Start of SUPPLIED TEXT
Server side description file and folders

The description file

The description file is one of the most important files in your package directory/folder. Actually without a description you cannot construct an R package. The description file of a DataSHIELD server site package is slightly different to that of a standard R package; it tells what functions are aggregate functions (functions which return aggregated summaries to the analyst) and what function are assign function (those that do not return their output to the analyst but rather save it on the server site). As already mentioned elsewhere our package will contains two aggregate functions and two assign functions.

Our first aggregate function named meanDS will return the statistical mean of a numeric vector. meanDS calls the function mean from the R base package but we allow the output to be returned only if a particular condition is met, as you will see in the code. Our second aggregate function is simply the function length from the R base package use without any change; and in fact in such case we do not even write a function and this is why we do not have a name for that function - this will be clified later.

The first assign function is named replaceNaDS and as hinted in the name its job is to replace missing values, in a vector, by the specified value(s)- like all assign functions it stores its output on the server site. The second assign function computes the natural logarithmic values of a numeric vector. The first assign function is written from scratch and the second is simply the function log from the R base package.
End of SUPPLIED TEXT
> _WORK TO DO_:
1 - Answer these from the description-file page, one line each:
(a) What does the aggregate function meanDS return?
(b) Which R base function serves as the second aggregate function?
(c) What does the second assign function compute?
2 - Put only the listing lines starting at the one containing "The image size is (700, 394)." and ending at the one containing "Looking at the screenshot, I should pos(242,516)." into a Markdown table. Use the columns Row (the row number) and Line (the line), and skip blank lines.
Start of INFORMATION GIVEN
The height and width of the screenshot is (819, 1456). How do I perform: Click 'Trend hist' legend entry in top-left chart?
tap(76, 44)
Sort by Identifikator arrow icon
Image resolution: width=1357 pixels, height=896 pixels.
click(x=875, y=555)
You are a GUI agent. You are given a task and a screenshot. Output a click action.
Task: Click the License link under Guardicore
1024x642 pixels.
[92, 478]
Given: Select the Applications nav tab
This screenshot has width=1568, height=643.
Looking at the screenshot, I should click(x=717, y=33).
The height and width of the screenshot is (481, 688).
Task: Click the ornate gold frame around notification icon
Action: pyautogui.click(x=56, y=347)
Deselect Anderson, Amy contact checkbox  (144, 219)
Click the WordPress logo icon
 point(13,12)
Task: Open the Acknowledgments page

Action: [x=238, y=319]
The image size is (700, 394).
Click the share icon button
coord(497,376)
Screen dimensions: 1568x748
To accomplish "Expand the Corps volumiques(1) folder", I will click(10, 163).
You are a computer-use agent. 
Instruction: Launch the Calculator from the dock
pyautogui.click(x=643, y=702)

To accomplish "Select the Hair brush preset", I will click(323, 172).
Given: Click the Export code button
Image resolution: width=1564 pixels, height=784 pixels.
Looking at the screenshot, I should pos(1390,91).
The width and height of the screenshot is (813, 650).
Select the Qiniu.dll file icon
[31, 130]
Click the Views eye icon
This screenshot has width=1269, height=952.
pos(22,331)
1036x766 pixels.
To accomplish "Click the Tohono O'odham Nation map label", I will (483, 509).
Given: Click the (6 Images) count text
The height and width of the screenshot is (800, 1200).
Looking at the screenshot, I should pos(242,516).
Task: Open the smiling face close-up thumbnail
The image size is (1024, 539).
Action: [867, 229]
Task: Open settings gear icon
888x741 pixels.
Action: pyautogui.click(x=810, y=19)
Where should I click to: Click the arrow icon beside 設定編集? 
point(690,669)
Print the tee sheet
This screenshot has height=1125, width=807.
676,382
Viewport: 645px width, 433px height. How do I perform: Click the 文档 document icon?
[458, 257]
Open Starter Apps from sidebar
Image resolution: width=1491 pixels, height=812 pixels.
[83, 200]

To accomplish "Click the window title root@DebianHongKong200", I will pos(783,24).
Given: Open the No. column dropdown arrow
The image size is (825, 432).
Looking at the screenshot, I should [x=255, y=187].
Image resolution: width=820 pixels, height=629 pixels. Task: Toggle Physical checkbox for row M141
End of INFORMATION GIVEN
> _EXPECTED ANSWERS_:
1 -
(a) The statistical mean of a numeric vector.
(b) The function length.
(c) The natural logarithmic values of a numeric vector.

2 -
| Row | Line |
|---|---|
| 1 | The image size is (700, 394). |
| 2 | Click the share icon button |
| 3 | coord(497,376) |
| 4 | Screen dimensions: 1568x748 |
| 5 | To accomplish "Expand the Corps volumiques(1) folder", I will click(10, 163). |
| 6 | You are a computer-use agent.  |
| 7 | Instruction: Launch the Calculator from the dock |
| 8 | pyautogui.click(x=643, y=702) |
| 9 | To accomplish "Select the Hair brush preset", I will click(323, 172). |
| 10 | Given: Click the Export code button |
| 11 | Image resolution: width=1564 pixels, height=784 pixels. |
| 12 | Looking at the screenshot, I should pos(1390,91). |
| 13 | The width and height of the screenshot is (813, 650). |
| 14 | Select the Qiniu.dll file icon |
| 15 | [31, 130] |
| 16 | Click the Views eye icon |
| 17 | This screenshot has width=1269, height=952. |
| 18 | pos(22,331) |
| 19 | 1036x766 pixels. |
| 20 | To accomplish "Click the Tohono O'odham Nation map label", I will (483, 509). |
| 21 | Given: Click the (6 Images) count text |
| 22 | The height and width of the screenshot is (800, 1200). |
| 23 | Looking at the screenshot, I should pos(242,516). |